It is a given that businesses and by extension economies, perform better when there is predictability. And so business people and political leaders have surely discovered by now that 2020 is not going to deliver that for them. In fact, the novel coronavirus (COVID-19) has turned this year into one that is plagued with sleepless nights.
Barbadians from every walk of life will tell you things have been tough over the past five months and confidence that the situation will significantly improve over the rest of the year is seemingly more doubtful. Nearly half of the island’s workforce is jobless, the economy has shrunk significantly, the main foreign exchange earner is struggling to put it mildly and all the indicators suggest that every sector of the economy will come under immense pressure well into 2021.
The fact that even the best analyses cannot provide leaders with the confidence in what could possibly occur in the coming months, is making businesses large and small very nervous.
But just as individual households are trying to develop strategies to survive and operate during this period of a global pandemic, enterprises too are taking some tough decisions. The forced shutdowns have meant that even the traditional brick and mortar offices have been largely replaced by virtual operations from the dining rooms in many homes.
Since COVID-19 made its deadly appearance earlier this year, some of the biggest commercial giants have fallen. 2020 has become a literal graveyard of corporate corpses. Names like the Hertz Corporation, JC Penny, and Neiman Marcus have all filed for bankruptcy citing massive losses caused by the COVID-19 pandemic.
And so against this backdrop, it should not go unnoticed the defensive action taken by directors of the local conglomerate Cave Shepherd & Co Ltd to protect the group by moving to amputate a long-time loss-making arm.

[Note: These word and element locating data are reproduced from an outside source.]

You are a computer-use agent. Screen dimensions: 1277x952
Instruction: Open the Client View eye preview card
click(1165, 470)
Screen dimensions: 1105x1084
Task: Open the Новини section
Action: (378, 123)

The iconic brand which has as its brand slogan “Changing-Growing” has evolved into a dynamic corporate which no longer stands on the one-legged retail sales it started within 1906. The group is now more diversified and includes financial services operations.
This week the Cave Shepherd Group conceded that with the tourism sector on pause, very few local buyers around with the spending power to drive the sales necessary to sustain the business, the directors rightly agreed to write down nearly $40 million in losses. They agreed it was too much to bear and they could not pump more money into the struggling duty-free and retail businesses, given the high degree of uncertainty in the market.
Jobs are on the line, but the boldest of the decisions these directors said they were prepared to consider is walking away from their 40 per cent investment in Duty-Free Caribbean which operates several popular brands. This could mean giving up their interest in the group’s legacy operation – represented by the department store that has become part of Barbadian cultural and a signpost in a slowing dying City landscape.
What the decisions indicated is a determination by directors that 2020 is not the year to be ruled by sentimentality. It is a year that requires tough, decisive, informed decisions. The company has decided that an amputation is much more tolerable than a gravely ill body on life support.
And while we abhor the thought that many of the sales associates we have known and loved may be among those forced walk away from their jobs, we commend the leadership of the Cave Shepherd group for taking the tough decisions required to ensure that the company survives and is in a position to thrive again. 2020 is that kind of year. You either dominate what it throws your way or you can start writing your own obituary.